'Django Unchained': A Postracial Epic?Quentin Tarantino's brutal film may center on a superhero slave, but any deeper meaning is arguable. |
Tarantino is controversial because of what appears to be his fondness for the shock value of the n-word. Since viewing Pulp Fiction and his "Did you notice a sign in the front of my house that said, 'Dead N--ger Storage'?" zinger, I honestly haven't been a big fan of his. The writer-director's casual use of a word that carries so much history for the sake of ironic flair -- in Pulp Fiction, Tarantino's character's wife is black -- just turned me off. This is why I was surprised that I wasn't offended when the word was liberally used throughout Django, though I'm sure it will anger many other black viewers.

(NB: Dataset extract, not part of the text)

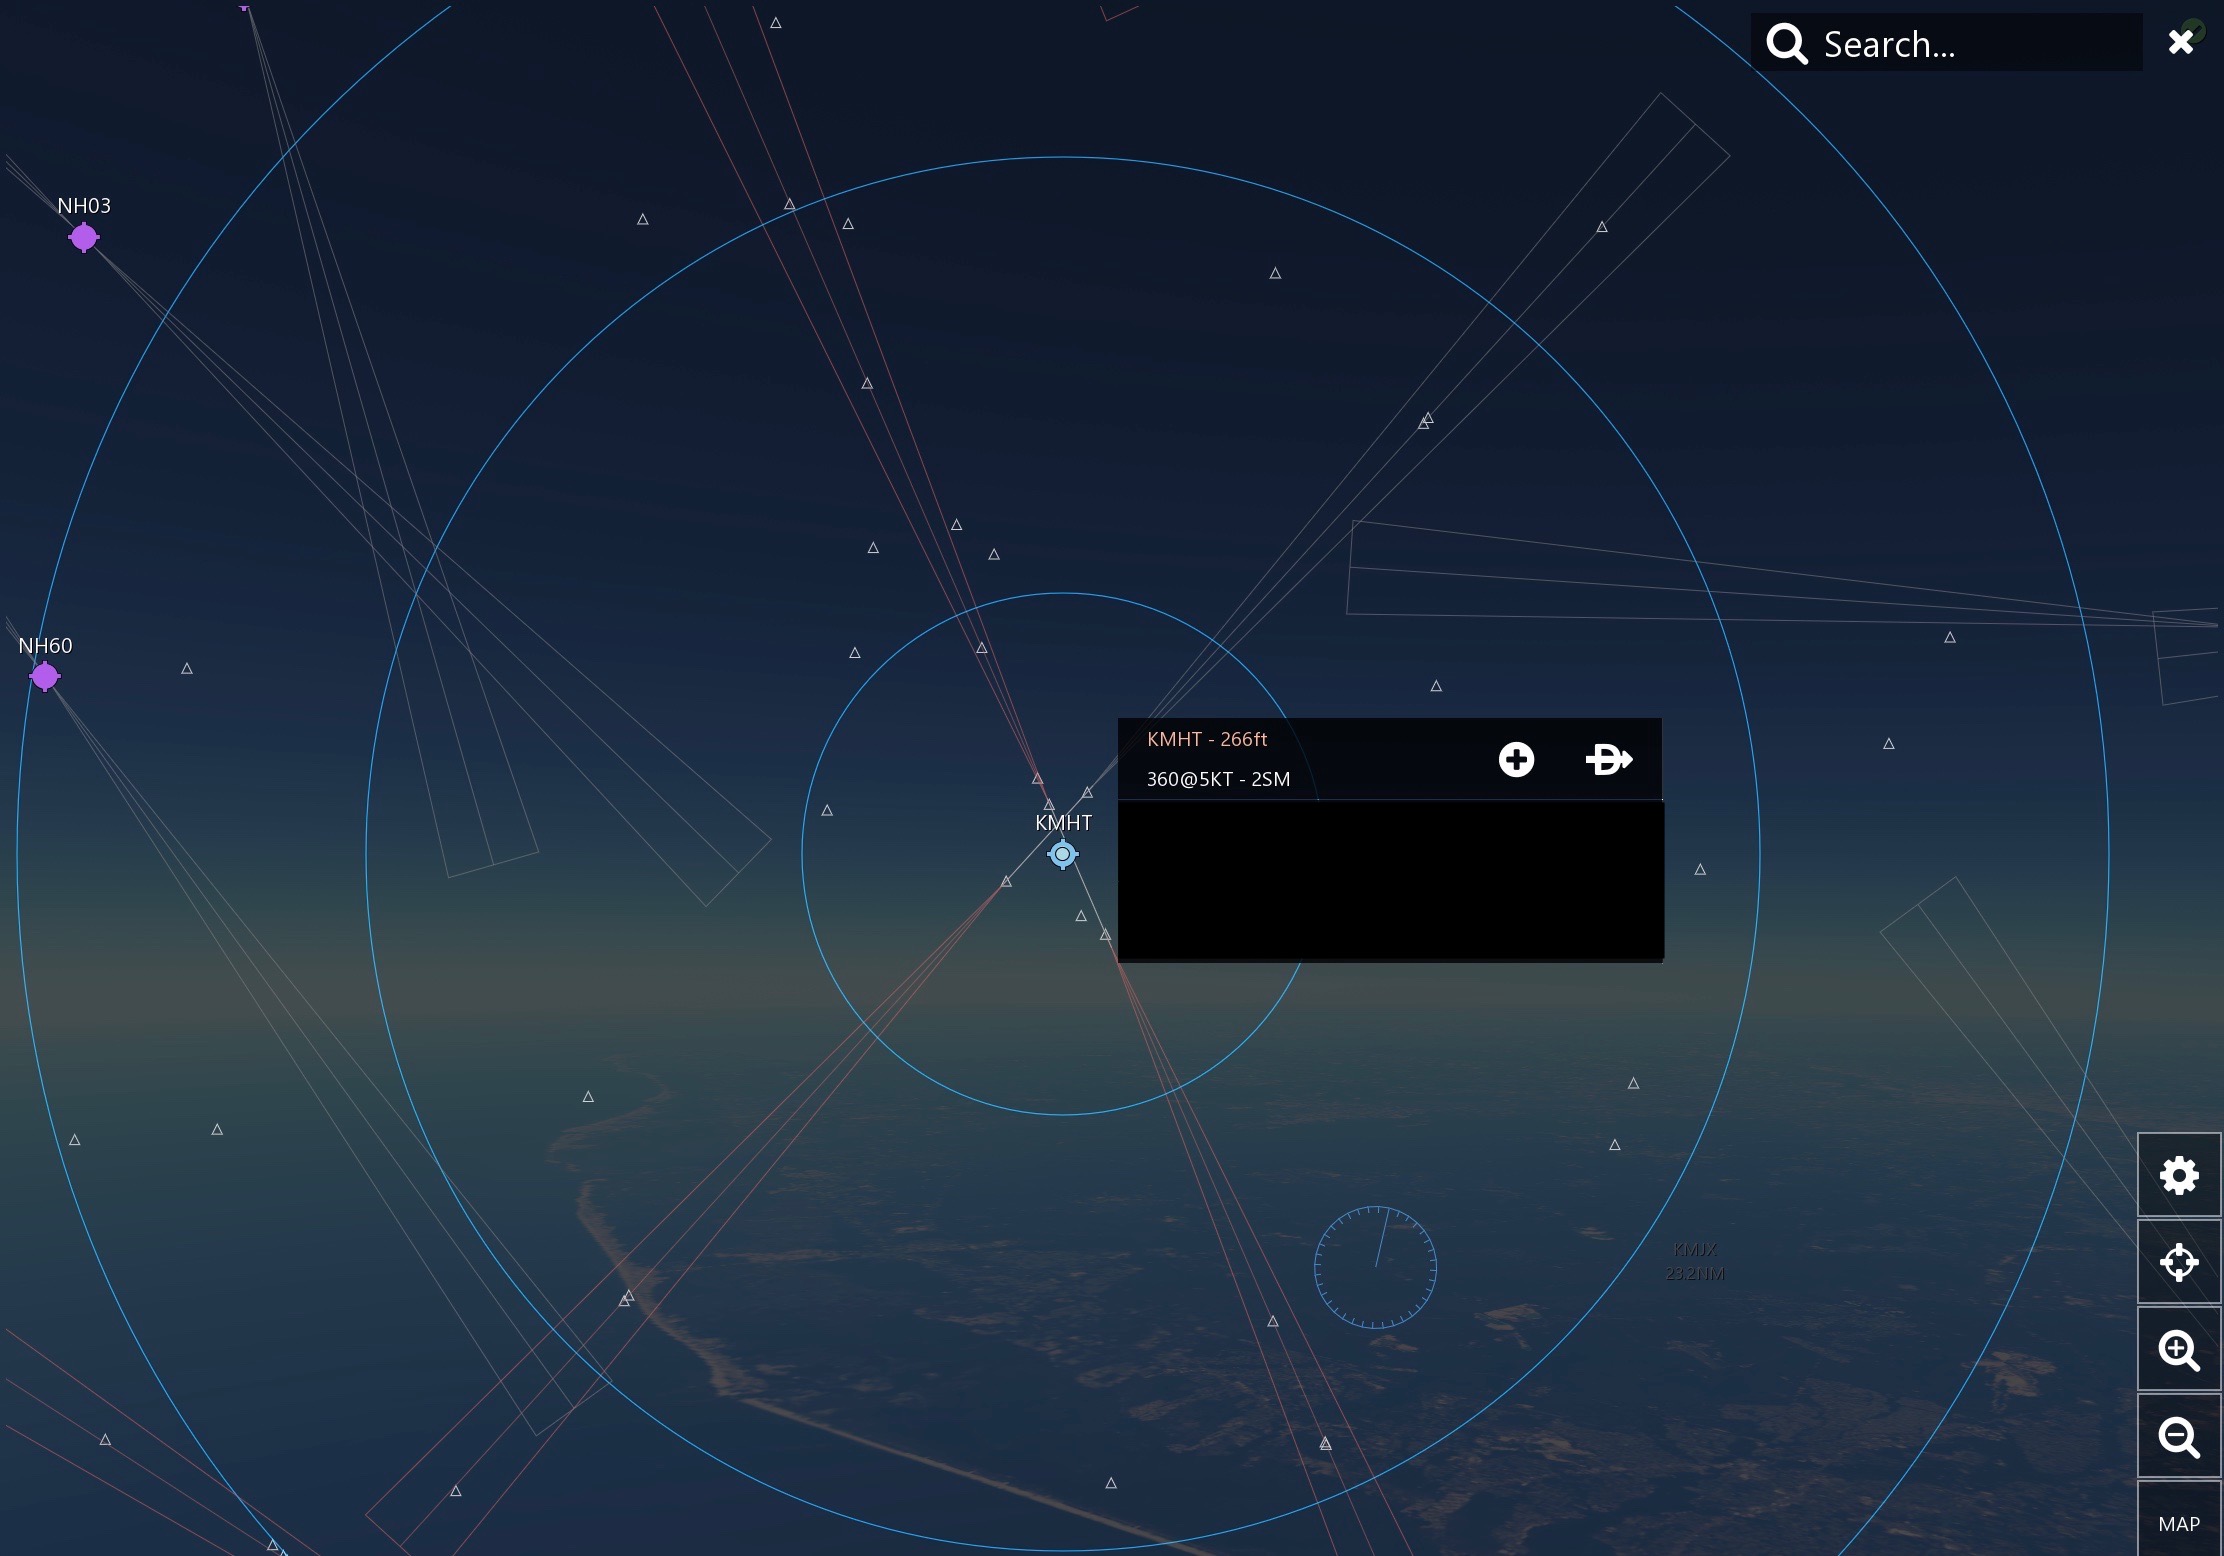Image resolution: width=2224 pixels, height=1556 pixels.
Task: Click the 360@5KT - 2SM weather line
Action: (1218, 779)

Specifically, there were two scenes in Django during which I wanted to run out of the theater and curse our country's history: during the "Mandingo fight" and later, when one fighter is torn apart by dogs. Since reading Ralph Ellison's Invisible Man, which begins with a gaggle of black males boxing blindly for coins as a drunk white crowd jeers, I hate to see black men pummeling one another, let alone for the pleasure of two white men during slavery.
But in the post-screening interview, Tarantino said that Candie's character was a boy king, born into the cotton money that his forefathers had earned. He was bored with the business and enjoyed such brutal entertainment. When a hopeless brawler claims he's too tired to fight anymore, Candie orders that he be ripped apart by dogs. These scenes were racially charged, heartbreaking and angering, but I understand that Tarantino often features bloody realism as much as possible in his films.
Ultimately, Django featured several cruel traditions that were likely historically correct -- it's not hard to imagine that blacks were branded with an "r" if they ran away, that some were torn apart by animals or that Mandingo fights had black men fighting to the death -- but that doesn't make them any easier to watch.
In the end -- spoiler alert! -- I clapped as Django blows up the house of Hildy's former master, because in the tradition of any good movie, Foxx's character shoots his way through hell and gets his girl. Taking the film at face value, without dipping too far into the visceral hurt of slavery, I enjoyed Django Unchained. I don't know if I'd watch it again. But I loved Django's victory over the American slavery system, as well as his ride into the sunset with his wife, the two now a free black couple.